WHAT YOU SHOULD DO: Exactly as they appear, please output the lines from the one with "This screenshot has height=582, width=865." through the end of the material, without pictures.

──────────────────────────────

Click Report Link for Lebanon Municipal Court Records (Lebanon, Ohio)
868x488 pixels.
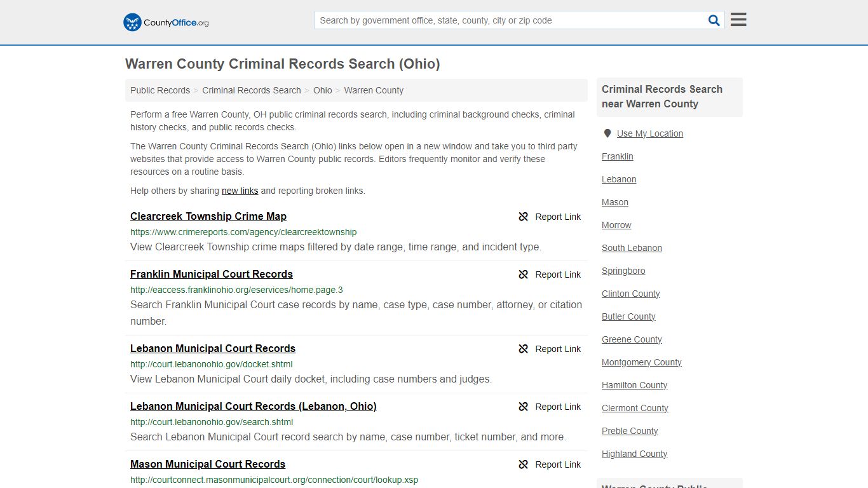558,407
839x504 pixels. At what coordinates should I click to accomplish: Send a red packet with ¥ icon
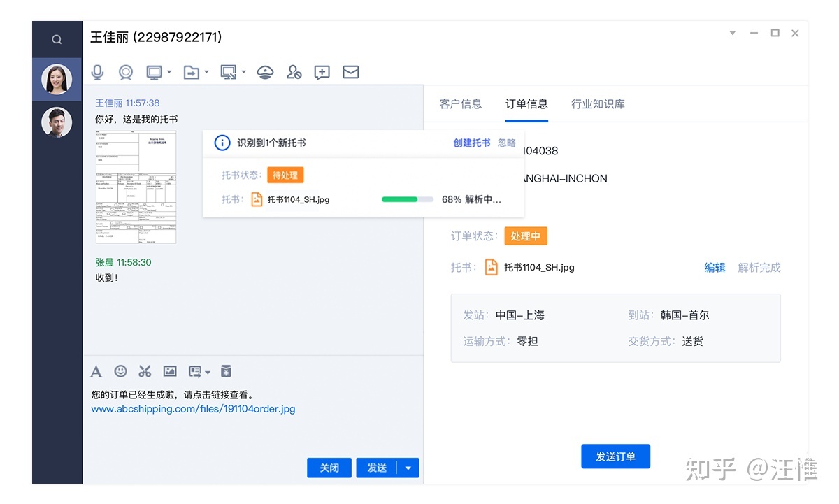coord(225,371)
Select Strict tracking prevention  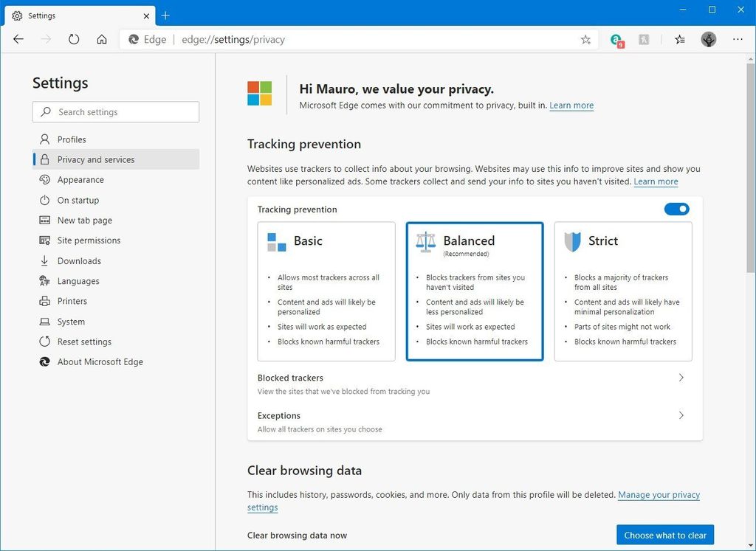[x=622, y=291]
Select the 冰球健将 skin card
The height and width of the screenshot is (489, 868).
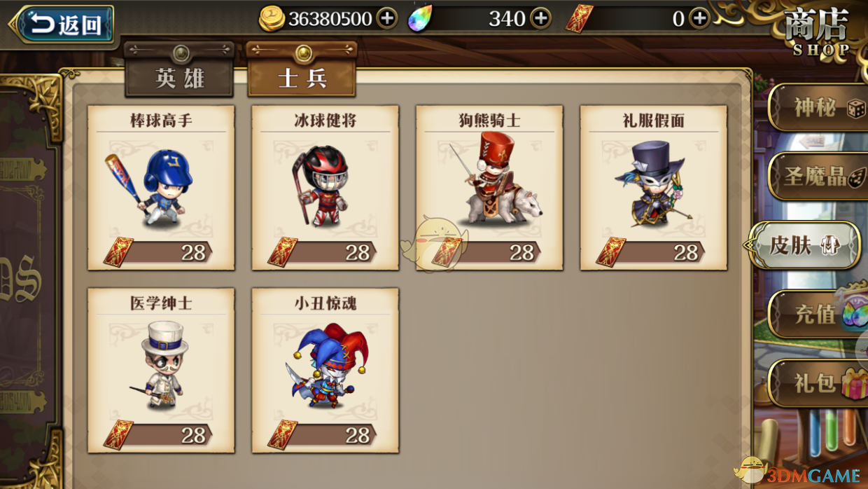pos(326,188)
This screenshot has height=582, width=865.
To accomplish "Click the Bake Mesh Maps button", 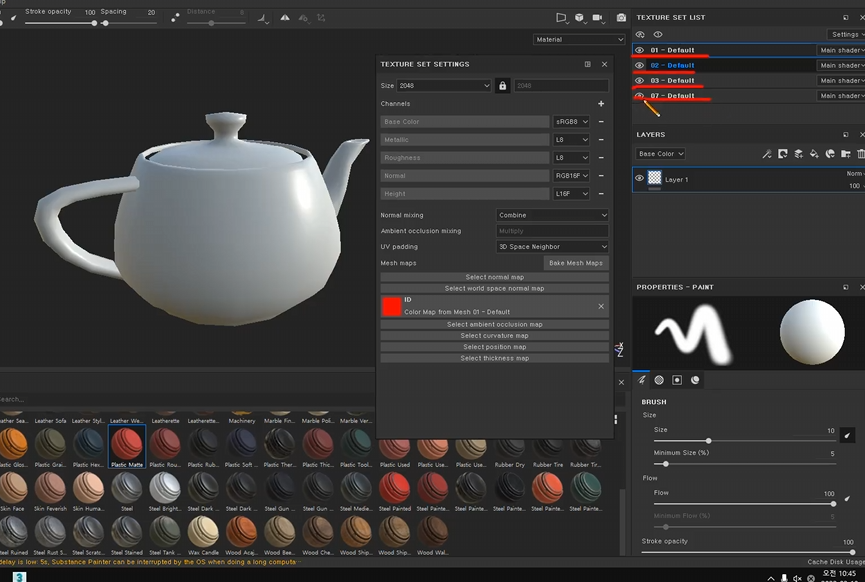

──────────────────────────────

SOLUTION TO THIS EXERCISE:
This screenshot has height=582, width=865.
To accomplish "Click the Bake Mesh Maps button", 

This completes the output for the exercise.